Reputation: 1642
Is there a way to access the Parent's attribute from inner() without its reference being passed explicitly to it (as I have to do in this code) ?
Here is my javascript code :
function Parent() {
return {
outer: {
parent: null, //I want to avoid this
name: 'outer',
inner: function() {
console.log(this.name);
console.log(this.parent.name); //how to access parent.name ?
}
},
name: 'parent'
};
}
$(document).ready(function() {
var p = new Parent();
p.outer.parent = p; //I want to avoid this
p.outer.inner();
});
Upvotes: 0
Views: 117
Reputation: 3098
You can ommit the p assignment by this:
function Parent() {
return {
outer: {
parent: this, //keep reference
name: 'outer',
inner: function() {
console.log(this.name);
console.log(this.parent.name); //how to access parent.name ?
}
},
name: 'parent'
};
}
$(document).ready(function() {
var p = new Parent();
p.outer.inner();
});
But I guess it's not what you need.
Upvotes: -1
Reputation: 147553
Is there a way to access the Parent's attribute from inner() without its reference being passed explicitly to it (as I have to do in this code) ?
No.

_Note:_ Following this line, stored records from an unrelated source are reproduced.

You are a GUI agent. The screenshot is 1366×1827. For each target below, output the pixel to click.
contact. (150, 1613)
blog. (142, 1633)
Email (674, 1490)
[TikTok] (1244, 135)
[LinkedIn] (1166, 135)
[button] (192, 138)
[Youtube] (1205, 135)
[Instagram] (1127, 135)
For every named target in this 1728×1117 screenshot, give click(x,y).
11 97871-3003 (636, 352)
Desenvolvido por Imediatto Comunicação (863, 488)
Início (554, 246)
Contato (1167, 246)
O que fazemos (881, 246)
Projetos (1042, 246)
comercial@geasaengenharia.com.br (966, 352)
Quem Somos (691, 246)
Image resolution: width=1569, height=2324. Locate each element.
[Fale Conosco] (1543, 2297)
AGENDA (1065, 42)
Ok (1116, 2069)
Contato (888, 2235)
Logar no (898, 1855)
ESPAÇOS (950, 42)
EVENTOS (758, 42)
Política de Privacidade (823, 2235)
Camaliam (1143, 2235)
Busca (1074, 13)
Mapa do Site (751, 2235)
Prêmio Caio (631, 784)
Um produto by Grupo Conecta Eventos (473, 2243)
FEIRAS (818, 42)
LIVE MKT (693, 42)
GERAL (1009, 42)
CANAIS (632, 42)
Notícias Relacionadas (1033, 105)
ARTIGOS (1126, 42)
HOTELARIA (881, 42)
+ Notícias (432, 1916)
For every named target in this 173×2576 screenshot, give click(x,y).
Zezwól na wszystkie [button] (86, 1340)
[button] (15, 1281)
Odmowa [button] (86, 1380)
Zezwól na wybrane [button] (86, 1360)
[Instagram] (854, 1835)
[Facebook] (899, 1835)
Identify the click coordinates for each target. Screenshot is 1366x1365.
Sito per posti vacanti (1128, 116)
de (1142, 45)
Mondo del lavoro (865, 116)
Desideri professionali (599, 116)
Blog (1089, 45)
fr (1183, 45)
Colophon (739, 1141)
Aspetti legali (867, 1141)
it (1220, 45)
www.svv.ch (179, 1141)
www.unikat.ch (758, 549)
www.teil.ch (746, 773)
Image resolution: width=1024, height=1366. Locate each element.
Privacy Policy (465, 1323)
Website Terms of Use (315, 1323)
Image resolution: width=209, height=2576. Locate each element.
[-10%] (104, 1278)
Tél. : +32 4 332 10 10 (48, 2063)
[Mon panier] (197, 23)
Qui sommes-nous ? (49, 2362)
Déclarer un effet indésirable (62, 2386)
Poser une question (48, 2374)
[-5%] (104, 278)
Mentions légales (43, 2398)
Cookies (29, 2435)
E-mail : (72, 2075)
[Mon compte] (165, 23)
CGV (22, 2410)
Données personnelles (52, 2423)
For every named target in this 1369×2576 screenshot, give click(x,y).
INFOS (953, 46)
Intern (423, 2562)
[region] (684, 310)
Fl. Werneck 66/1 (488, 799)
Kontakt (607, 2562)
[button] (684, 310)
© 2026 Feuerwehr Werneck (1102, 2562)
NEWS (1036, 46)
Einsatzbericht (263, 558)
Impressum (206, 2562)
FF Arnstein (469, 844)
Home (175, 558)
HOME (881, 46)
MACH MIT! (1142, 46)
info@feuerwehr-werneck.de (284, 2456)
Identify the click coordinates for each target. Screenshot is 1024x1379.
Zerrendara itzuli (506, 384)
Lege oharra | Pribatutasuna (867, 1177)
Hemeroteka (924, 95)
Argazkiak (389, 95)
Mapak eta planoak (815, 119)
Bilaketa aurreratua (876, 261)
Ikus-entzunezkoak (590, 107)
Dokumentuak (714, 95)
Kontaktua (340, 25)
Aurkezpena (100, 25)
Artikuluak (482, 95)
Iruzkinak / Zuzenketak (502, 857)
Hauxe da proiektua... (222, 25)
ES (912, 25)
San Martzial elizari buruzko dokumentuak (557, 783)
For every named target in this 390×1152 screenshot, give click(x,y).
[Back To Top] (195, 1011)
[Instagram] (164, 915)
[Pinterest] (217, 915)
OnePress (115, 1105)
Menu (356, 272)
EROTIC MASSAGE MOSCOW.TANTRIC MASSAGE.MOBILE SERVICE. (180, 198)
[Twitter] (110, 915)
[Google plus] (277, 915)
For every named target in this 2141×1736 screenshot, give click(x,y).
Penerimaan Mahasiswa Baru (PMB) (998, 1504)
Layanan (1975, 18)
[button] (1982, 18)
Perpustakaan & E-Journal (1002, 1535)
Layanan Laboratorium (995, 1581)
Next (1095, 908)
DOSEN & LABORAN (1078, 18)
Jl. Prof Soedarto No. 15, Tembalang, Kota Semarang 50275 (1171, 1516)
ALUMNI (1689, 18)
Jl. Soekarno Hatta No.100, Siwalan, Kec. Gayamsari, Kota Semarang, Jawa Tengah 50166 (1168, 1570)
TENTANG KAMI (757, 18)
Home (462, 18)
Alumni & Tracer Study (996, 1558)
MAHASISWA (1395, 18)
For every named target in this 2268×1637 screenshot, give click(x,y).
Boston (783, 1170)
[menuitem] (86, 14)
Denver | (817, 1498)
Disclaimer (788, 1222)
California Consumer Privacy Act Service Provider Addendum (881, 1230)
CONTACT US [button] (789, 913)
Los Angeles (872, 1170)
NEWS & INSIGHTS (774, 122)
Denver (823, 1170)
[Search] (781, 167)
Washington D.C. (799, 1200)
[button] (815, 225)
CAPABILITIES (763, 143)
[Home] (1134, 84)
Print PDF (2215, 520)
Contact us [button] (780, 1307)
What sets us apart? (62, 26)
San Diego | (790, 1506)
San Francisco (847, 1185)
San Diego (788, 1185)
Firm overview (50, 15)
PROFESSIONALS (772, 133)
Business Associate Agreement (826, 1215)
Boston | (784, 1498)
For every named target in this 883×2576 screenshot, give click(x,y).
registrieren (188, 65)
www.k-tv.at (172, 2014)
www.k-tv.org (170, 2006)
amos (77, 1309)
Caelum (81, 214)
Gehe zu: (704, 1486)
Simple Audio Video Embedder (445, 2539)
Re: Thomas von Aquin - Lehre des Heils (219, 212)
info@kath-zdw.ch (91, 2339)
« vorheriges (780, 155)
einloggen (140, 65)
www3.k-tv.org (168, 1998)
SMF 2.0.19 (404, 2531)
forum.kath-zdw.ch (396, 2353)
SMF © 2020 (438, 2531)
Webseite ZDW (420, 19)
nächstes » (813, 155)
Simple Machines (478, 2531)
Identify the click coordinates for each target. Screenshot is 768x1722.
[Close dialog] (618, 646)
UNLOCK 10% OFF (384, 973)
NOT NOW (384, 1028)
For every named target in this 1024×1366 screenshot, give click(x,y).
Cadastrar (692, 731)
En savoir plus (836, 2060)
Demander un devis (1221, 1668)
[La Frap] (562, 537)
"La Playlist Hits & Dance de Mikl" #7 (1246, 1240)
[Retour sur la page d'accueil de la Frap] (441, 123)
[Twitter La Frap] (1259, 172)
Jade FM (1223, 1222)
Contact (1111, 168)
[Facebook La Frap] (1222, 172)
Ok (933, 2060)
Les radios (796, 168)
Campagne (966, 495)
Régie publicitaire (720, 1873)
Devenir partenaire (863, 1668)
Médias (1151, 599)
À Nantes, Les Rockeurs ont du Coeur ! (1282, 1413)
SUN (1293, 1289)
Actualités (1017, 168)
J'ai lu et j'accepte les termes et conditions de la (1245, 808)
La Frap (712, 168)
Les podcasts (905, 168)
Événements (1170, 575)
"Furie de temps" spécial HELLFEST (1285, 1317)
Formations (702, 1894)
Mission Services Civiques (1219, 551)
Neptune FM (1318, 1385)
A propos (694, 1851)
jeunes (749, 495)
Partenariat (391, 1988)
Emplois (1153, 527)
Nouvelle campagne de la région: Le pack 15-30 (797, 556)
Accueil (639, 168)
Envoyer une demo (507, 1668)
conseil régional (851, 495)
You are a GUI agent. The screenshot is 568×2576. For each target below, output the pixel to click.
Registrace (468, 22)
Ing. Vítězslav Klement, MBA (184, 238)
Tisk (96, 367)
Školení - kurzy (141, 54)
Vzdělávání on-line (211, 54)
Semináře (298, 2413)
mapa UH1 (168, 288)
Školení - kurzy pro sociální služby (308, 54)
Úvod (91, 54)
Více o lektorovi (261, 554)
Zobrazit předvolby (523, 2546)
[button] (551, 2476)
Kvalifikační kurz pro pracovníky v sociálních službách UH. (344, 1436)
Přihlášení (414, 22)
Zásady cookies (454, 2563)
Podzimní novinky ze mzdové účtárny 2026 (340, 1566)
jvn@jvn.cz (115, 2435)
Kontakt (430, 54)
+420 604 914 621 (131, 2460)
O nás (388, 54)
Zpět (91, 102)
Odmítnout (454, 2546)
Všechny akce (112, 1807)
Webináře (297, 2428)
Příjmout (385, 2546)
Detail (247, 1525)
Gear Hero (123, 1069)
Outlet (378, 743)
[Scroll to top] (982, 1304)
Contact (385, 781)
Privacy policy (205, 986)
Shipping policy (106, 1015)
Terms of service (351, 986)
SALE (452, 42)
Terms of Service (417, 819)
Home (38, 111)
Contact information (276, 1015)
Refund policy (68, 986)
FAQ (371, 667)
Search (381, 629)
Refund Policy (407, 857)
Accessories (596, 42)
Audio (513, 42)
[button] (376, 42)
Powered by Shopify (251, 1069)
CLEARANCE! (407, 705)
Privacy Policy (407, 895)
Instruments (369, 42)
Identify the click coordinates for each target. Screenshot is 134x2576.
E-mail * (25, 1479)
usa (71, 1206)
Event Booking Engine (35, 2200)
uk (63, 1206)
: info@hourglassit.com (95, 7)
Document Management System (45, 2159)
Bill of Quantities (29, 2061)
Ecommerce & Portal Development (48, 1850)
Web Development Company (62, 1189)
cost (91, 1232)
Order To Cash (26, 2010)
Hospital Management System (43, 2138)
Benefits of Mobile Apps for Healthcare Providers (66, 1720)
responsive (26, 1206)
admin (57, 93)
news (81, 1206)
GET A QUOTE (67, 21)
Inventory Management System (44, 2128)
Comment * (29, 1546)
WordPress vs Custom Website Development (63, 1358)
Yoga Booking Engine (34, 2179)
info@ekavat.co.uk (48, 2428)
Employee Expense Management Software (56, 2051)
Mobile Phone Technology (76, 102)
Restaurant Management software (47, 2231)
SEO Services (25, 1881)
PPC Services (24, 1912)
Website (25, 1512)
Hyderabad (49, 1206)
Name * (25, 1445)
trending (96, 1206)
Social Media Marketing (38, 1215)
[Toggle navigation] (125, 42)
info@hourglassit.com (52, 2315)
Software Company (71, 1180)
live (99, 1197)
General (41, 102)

There is no structure to objects other than name/value pairs, an object has no knowledge of things that reference it. Relationships are created entirely by assigning values to properties and work only in one direction: from a reference to an object.
The object literal:
var a = {foo: {bar:'bar'}};
is identical to:
var a = {};
a.foo = {bar:'bar'};
which is identical to:
var a = new Object();
var b = new Object();
b['bar'] = 'bar';
a['foo'] = b;
and any number of other similar formulations.